[Target pointing data]
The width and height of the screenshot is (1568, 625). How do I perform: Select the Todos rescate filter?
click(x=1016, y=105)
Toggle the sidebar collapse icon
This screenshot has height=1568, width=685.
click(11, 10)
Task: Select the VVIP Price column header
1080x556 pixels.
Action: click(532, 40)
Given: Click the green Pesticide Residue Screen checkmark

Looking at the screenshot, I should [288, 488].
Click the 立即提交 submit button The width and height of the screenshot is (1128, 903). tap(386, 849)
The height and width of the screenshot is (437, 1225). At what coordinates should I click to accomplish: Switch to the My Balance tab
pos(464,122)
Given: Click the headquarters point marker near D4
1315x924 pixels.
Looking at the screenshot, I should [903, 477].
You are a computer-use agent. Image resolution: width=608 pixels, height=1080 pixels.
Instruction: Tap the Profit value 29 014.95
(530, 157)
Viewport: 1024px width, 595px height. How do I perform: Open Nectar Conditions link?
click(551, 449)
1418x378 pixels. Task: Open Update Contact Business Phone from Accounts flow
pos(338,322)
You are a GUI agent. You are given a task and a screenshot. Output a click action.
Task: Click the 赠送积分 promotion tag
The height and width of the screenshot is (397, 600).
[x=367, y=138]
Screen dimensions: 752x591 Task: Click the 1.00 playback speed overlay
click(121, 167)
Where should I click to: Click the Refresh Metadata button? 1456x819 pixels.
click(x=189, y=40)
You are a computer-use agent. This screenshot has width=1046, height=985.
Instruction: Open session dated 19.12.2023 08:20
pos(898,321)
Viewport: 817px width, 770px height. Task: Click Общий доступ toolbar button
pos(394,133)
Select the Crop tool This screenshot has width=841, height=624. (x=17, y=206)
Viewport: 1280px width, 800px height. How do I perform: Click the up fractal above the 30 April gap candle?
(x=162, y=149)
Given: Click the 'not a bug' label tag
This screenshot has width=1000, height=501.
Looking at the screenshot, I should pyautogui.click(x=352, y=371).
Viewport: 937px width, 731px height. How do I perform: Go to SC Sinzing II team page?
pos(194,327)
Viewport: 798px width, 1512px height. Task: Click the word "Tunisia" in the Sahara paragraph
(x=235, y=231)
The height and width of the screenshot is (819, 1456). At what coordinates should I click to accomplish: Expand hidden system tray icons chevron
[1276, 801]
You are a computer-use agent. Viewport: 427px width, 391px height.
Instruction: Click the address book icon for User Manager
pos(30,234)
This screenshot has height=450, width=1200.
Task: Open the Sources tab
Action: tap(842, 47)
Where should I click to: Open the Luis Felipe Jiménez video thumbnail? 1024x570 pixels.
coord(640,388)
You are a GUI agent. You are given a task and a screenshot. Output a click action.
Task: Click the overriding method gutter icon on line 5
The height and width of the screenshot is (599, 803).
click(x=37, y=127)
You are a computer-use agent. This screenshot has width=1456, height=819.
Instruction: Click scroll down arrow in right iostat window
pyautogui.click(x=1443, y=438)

Direction.
Format the lines of the data between the line holding "Screen dimensions: 752x591" and the line holding "[1276, 801]", inclusive, as a JSON list of strings with one string per line, blank lines omitted.

Task answer.
[
  "Screen dimensions: 752x591 Task: Click the 1.00 playback speed overlay",
  "click(121, 167)",
  "Where should I click to: Click the Refresh Metadata button? 1456x819 pixels.",
  "click(x=189, y=40)",
  "You are a computer-use agent. This screenshot has width=1046, height=985.",
  "Instruction: Open session dated 19.12.2023 08:20",
  "pos(898,321)",
  "Viewport: 817px width, 770px height. Task: Click Общий доступ toolbar button",
  "pos(394,133)",
  "Select the Crop tool This screenshot has width=841, height=624. (x=17, y=206)",
  "Viewport: 1280px width, 800px height. How do I perform: Click the up fractal above the 30 April gap candle?",
  "(x=162, y=149)",
  "Given: Click the 'not a bug' label tag",
  "This screenshot has width=1000, height=501.",
  "Looking at the screenshot, I should pyautogui.click(x=352, y=371).",
  "Viewport: 937px width, 731px height. How do I perform: Go to SC Sinzing II team page?",
  "pos(194,327)",
  "Viewport: 798px width, 1512px height. Task: Click the word \"Tunisia\" in the Sahara paragraph",
  "(x=235, y=231)",
  "The height and width of the screenshot is (819, 1456). At what coordinates should I click to accomplish: Expand hidden system tray icons chevron",
  "[1276, 801]"
]